Their life spans are shorter than ours, which almost always means you're signing up for heartbreak when you take on into your life, but it si so worth it.
I'm going to sign off now, but I'll check tomorrow for any new posts. Thank you all for participating tonight and helping keep Scout's memory alive. I send you wags and woofs.
Barb, This is an amazing tribute to Scout. I remember when you sent me a link to a picture of Scout when you were looking for a dog. I think we were supposed to be reviewing a proposal, but looking at a picture of Scout was much more fun:)! I have enjoyed your Facebook posts of Scout and your stories of him inspire me to be a better dog mommy. I am thinking of you....
Barb, I remember meeting scout for the first time when you brought him to the office. I got to meet him a few times and he was wonderful. You have both been true companions for each other. He knows how much he was loved because he loved you right back. I hope the beautiful memories you have of Scout will comfort you and make you smile.
Sorry to read about your loss of Scout, Barb. We recently lost Dinah, our 19-year-old Siamese. Our fur-friends are with us for too short a time.
I must say that the puppy pictures of Scout are adorable -- they put me in mind of the puppy pictures of my daughter's dogs which we treasure as much as picture of her when she was little. I'm so happy to see that Scout found a loving home.
I remember when you first got Scout, and how much joy he brought you. I do recall his love of the backyard, and his putting himself in charge of barking at all those wild animals back there that were lurking in the background! What a wonderful essay and beautiful pictures of him. I can see that he had a wonderful life with you!
Scout lives on in memories and forever in cyberspace.

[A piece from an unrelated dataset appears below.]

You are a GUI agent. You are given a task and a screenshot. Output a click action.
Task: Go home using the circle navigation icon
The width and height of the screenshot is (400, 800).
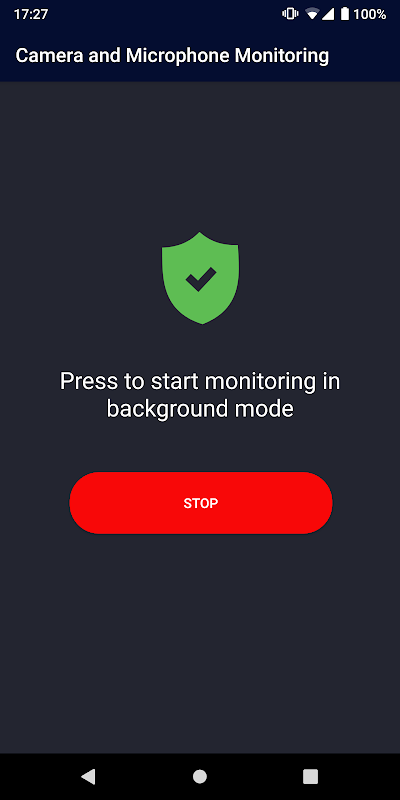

I am so sorry for your loss, Barb. You were such an amazingly devoted Mom to Scout. He was one lucky pup to have found you. I have no doubt he is still watching over you and barking every time the doorbell rings. Take care and sending hugs your way.
Scout was a truly spectacular fellow. Such a sweet, gentle soul. I will always remember him sitting patiently under the table during our writing group. You were lucky to have each other.
Barb, what a beautiful memorial. So sorry to chime in late but wanted to say that I felt like I knew him, just from reading your post. I'm certain you will be together again. xo
Barb, Your love for Scout and his love for you is evident in each and every thought you've shared. Through this memorial, I feel the beautiful bond you two shared. I feel for you and share in a tiny portion of your pain as well as in the joy of your memories. Like many others said already, everything you did for Scout was in his best interest and he in a better place now. Sending you lots of hugs.